**WHAT IS EXPECTED:** Extract every line of text from the entries below without changing a character, and leave the pictures out.

**EXTRACTED MATERIAL:**

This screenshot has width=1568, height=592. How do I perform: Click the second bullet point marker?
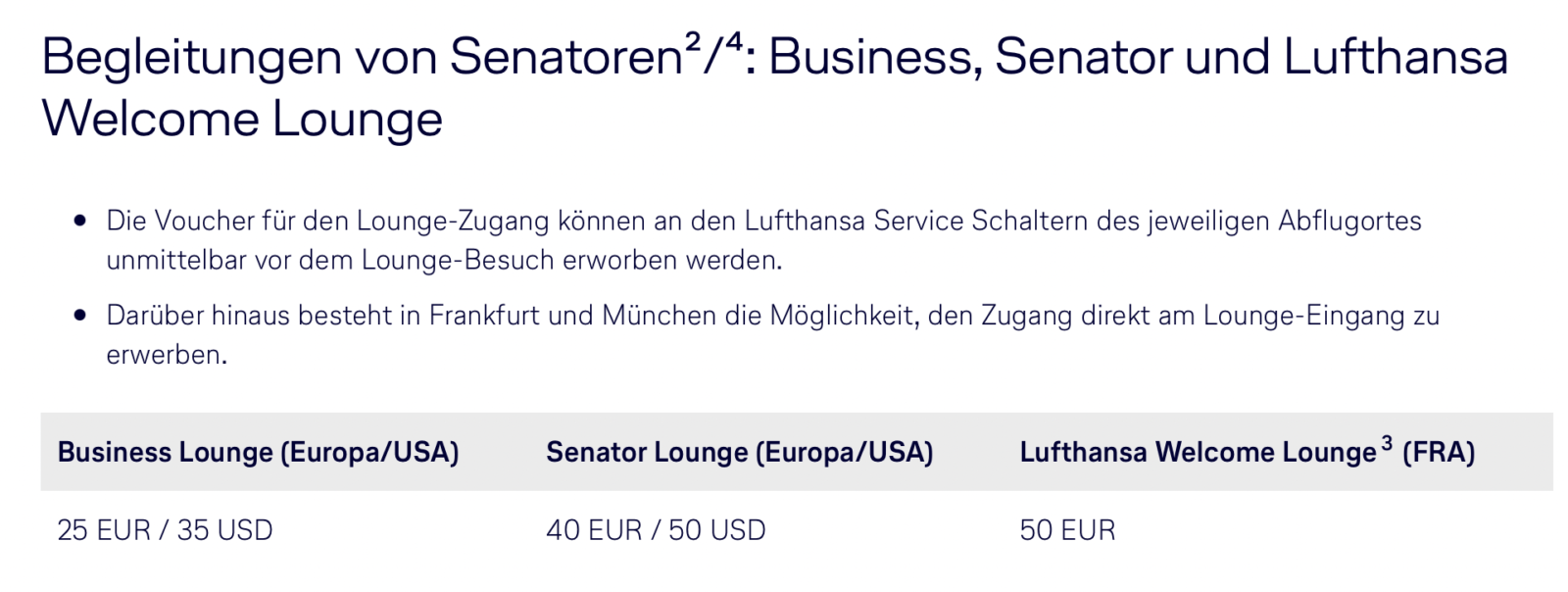(80, 317)
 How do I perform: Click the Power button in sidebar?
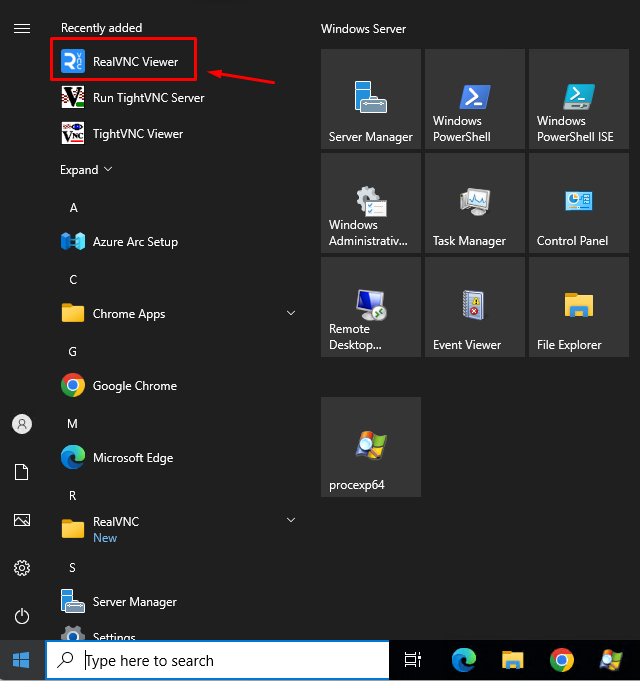coord(21,616)
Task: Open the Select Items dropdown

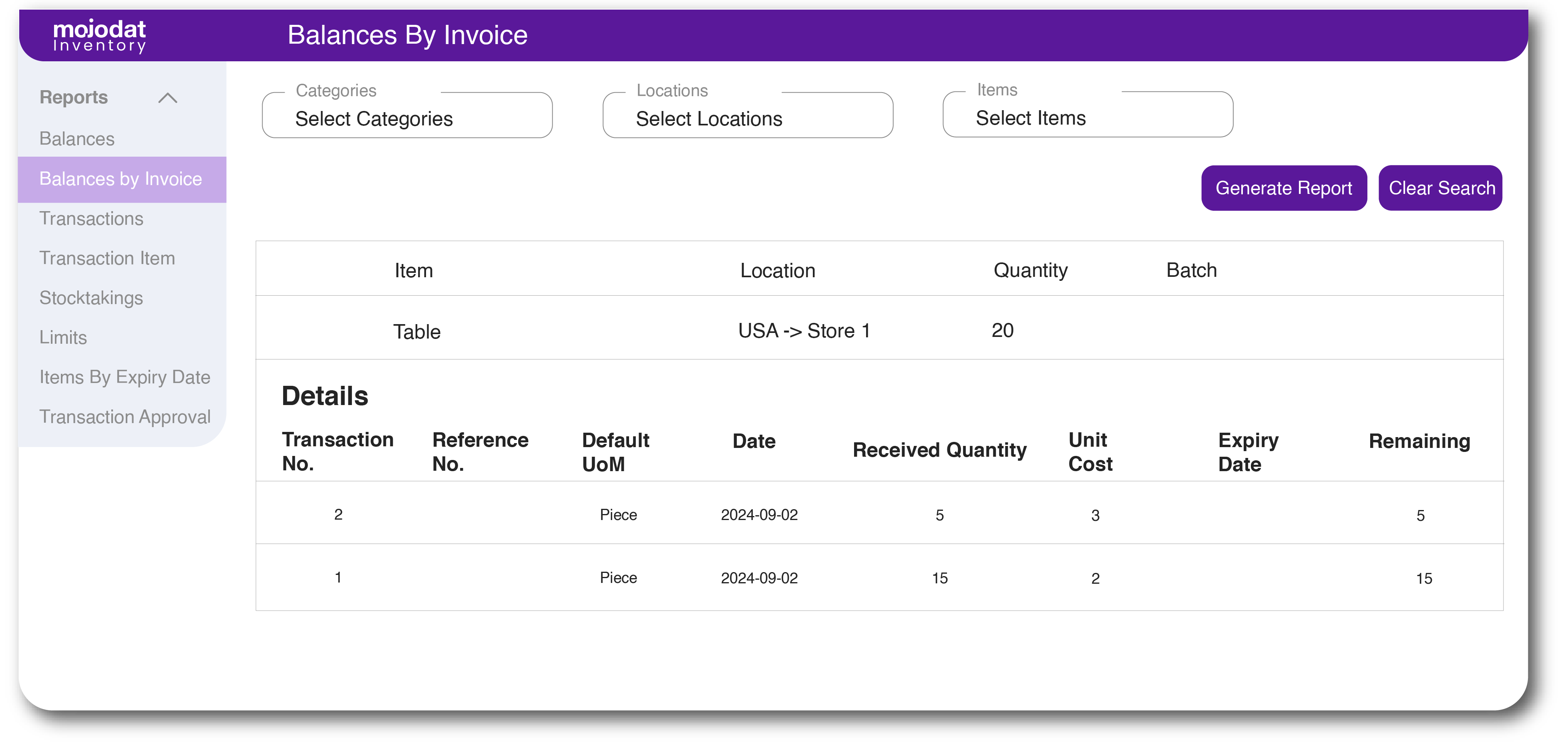Action: click(x=1087, y=117)
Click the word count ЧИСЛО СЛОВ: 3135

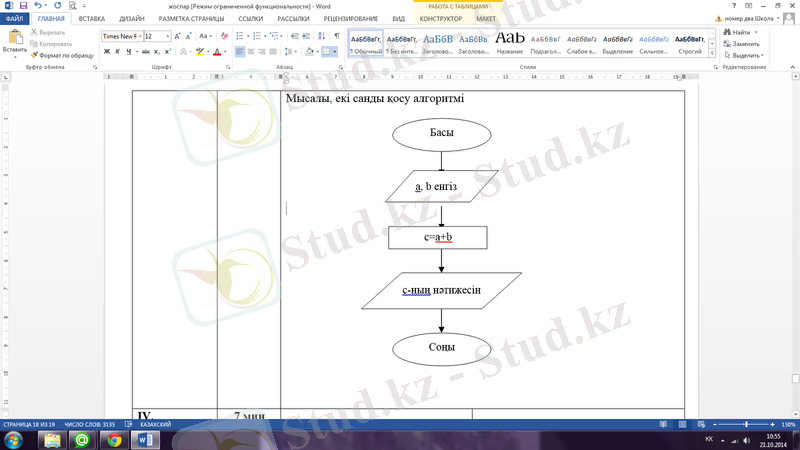(96, 425)
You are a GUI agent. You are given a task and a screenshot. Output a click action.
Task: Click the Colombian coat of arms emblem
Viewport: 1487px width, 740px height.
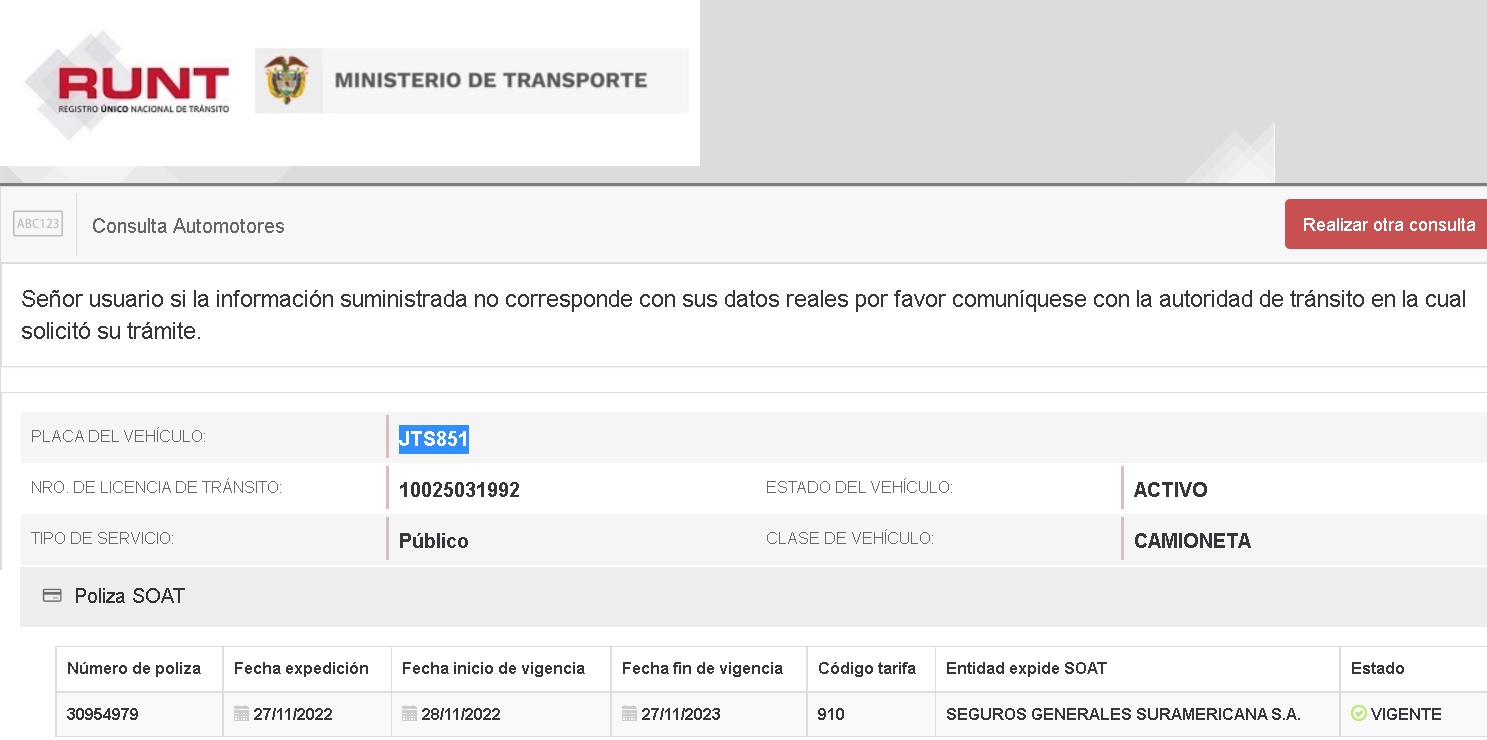tap(287, 81)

**EXERCISE OUTPUT:**
This screenshot has width=1568, height=592. How do I perform: Click the second bullet point marker?
(80, 317)
 How do I perform: Click the Power button in sidebar?
coord(21,616)
Task: Open the Select Items dropdown

Action: click(x=1087, y=117)
Click the word count ЧИСЛО СЛОВ: 3135

(96, 425)
You are a GUI agent. You are given a task and a screenshot. Output a click action.
Task: Click the Colombian coat of arms emblem
Viewport: 1487px width, 740px height.
tap(287, 81)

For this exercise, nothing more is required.